FIG. 1 is a block diagram of a main part of a control device for a polarizer according to an embodiment of the present invention, FIG. 2 is a block diagram of a receiving system of a satellite broadcast receiver, and FIG. 3 is a peak of AGC voltage of a conventional example. Block diagrams of the hold circuit, FIGS. 4 and 5 are spectrum diagrams of tuner output and BPF output, FIG. 6 is a characteristic diagram showing the relationship between the AGC voltage and the angle of the polarization plane, and FIG. 7 is the AGC of the present invention. FIG. 6 is a spectrum diagram of the input of the circuit. 2 …… Polarizer, 16 …… AGC detector, 17 …… Peak voltage hold circuit, 18 …… Level comparison circuit, 19 …… Sweep voltage generation circuit, 20 …… Flip float, 22 …… Pulse generator, 23 ...... DC power supply circuit, 24 …… Relay, 31,32
…… BPF.

Claims (1)

[Claims] 1. A polarizer for selecting a polarization plane of a television signal having a vertical or horizontal polarization plane transmitted from a satellite, a low noise converter installed immediately after the polarizer, and the converter.
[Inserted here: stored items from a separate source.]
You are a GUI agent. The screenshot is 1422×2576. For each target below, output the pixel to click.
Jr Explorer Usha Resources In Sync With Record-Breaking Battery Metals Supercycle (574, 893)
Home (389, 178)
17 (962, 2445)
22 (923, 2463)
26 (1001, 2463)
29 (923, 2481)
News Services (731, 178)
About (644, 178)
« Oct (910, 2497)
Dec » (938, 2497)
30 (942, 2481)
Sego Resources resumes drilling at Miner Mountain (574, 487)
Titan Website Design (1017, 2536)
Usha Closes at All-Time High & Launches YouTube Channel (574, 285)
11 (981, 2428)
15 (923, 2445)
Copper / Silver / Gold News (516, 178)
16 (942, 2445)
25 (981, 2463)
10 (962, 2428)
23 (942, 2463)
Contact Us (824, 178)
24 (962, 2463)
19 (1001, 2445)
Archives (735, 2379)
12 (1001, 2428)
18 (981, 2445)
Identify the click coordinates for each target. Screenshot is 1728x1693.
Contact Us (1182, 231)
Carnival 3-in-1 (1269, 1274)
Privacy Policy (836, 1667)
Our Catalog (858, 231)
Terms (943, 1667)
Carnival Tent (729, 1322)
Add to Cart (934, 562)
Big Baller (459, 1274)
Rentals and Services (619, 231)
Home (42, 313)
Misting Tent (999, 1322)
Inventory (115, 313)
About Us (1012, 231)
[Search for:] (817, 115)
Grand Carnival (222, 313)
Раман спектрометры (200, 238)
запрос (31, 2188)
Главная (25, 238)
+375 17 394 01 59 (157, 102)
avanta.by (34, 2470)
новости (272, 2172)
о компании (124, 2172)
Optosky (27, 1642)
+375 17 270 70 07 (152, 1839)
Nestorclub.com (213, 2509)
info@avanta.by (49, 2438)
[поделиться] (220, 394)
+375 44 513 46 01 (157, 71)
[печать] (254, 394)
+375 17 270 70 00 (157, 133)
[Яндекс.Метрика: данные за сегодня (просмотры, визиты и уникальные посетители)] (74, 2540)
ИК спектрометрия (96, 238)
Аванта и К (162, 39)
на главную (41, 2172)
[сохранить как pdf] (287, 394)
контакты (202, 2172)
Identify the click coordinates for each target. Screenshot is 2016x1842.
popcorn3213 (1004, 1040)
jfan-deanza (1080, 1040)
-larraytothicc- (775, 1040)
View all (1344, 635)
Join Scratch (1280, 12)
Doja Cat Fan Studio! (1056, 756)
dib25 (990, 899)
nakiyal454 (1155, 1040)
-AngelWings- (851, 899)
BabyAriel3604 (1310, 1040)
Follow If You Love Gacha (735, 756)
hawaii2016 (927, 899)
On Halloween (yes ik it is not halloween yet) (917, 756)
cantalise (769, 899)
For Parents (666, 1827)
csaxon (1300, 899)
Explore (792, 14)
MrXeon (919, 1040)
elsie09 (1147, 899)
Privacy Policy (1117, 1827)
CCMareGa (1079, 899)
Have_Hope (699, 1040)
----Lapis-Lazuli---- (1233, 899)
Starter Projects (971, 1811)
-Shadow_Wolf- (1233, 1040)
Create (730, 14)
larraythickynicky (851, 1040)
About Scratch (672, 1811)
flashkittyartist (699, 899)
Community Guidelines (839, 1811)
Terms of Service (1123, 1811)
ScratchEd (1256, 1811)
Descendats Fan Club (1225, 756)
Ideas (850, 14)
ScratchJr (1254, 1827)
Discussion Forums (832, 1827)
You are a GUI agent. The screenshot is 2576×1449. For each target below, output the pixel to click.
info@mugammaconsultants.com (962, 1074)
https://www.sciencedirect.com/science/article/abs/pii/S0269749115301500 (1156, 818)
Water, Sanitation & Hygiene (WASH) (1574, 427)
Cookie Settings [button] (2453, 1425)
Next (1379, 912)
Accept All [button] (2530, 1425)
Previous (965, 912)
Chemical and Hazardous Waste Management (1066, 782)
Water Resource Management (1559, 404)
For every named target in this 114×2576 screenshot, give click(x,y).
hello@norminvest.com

A tuner for inputting an output, an intermediate frequency amplifier for inputting an output of the tuner, an FM detection circuit for inputting an output of the intermediate frequency amplifier, and a polarization control circuit for controlling a polarization plane of the polarizer. A first band pass filter for inputting an output of the intermediate frequency amplifier and passing only a signal of a tuning channel; and a second band pass filter for inputting an output of the first band pass filter. And a switching means for switching and outputting the signal from the first or second band pass filter, and an AGC detection circuit for inputting the output of the switching means. By changing the wavefront, the peak value of the output of the AGC detection circuit and the value stored in the peak hold circuit are compared by the comparison means, and the signal from the second bandpass filter is only until the two coincide. A control device for a polarizer, characterized in that it is switched to.